After a long absence, I returned to Thrive and wanted to contribute to its translation.
However, in the process of translating, I found some issues that greatly affected the experience (it did not affect normal use).
For example, the following example. I will not change the translation of the entry so that the maintainers can check for problems.) :
In this image, the top input box is the original English string. In the middle is a sentence in simplified Chinese that Weblate automatically generates (I don’t know what it’s based on or how it came to be), and at the bottom is the sentence that I re-translated from simplified Chinese back to English using a translation tool.
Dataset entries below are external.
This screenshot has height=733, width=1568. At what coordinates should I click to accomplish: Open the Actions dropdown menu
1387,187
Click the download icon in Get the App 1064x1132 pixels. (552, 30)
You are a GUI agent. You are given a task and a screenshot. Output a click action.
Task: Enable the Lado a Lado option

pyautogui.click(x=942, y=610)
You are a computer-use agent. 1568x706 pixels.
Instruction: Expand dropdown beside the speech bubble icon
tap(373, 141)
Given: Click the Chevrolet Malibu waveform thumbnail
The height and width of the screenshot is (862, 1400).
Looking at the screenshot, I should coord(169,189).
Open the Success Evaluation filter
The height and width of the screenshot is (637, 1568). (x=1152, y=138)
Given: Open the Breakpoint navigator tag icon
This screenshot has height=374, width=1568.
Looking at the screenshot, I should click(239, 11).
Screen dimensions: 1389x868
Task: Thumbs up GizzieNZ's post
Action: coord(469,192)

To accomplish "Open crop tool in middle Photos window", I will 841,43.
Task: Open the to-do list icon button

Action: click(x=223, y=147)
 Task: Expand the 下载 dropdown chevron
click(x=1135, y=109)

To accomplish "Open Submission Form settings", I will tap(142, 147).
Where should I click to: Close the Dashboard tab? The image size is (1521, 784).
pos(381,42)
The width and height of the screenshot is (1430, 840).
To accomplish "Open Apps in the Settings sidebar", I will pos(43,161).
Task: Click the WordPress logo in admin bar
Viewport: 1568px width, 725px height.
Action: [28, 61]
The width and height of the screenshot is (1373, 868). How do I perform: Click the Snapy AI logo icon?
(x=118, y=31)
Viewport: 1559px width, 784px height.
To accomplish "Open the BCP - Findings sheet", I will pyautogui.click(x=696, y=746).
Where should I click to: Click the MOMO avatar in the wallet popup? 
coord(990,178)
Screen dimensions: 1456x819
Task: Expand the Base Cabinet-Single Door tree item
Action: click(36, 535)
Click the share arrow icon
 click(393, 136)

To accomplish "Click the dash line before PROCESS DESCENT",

I don’t know if Weblate is being used for the purpose of using automatic translation for quick translation. I would also appreciate if the developers could answer this.
Thanks!
On a code technical level we use gettext for translations. The way gettext handles new pieces of text that have no translation already is that it “guesses” a text that might be suitable. It picks from existing text in the game, which is the reason why the automatically added text guesses are basically always wrong, but the tool automatically works like that so it would be a bit annoying to require people adding new text to manually remove those guesses. That’s why those kind of not at all correct translations appear on the Weblate website but always marked as needing changes.
Thank you very much for your answer! I have understood the situation. However, I would still like to inquire if it is possible to integrate some translation service APIs to enable automatic translation, which can assist contributors in translating more quickly? If so, that would be wonderful!
Weblate does seem to support some automatic translation tools, but based on my experience all of the translation tools are not correct and consistent all of the time so they anyway require a human translator to check everything. Also integrating them to the Thrive translations website officially probably costs money. Individual translators can use such tools by themselves to help them translate faster if they feel like it helps. I would guess that if some translators use such a tool there would be issues with text tone with some translations having an “AI feel” to them and other text sounding much more natural.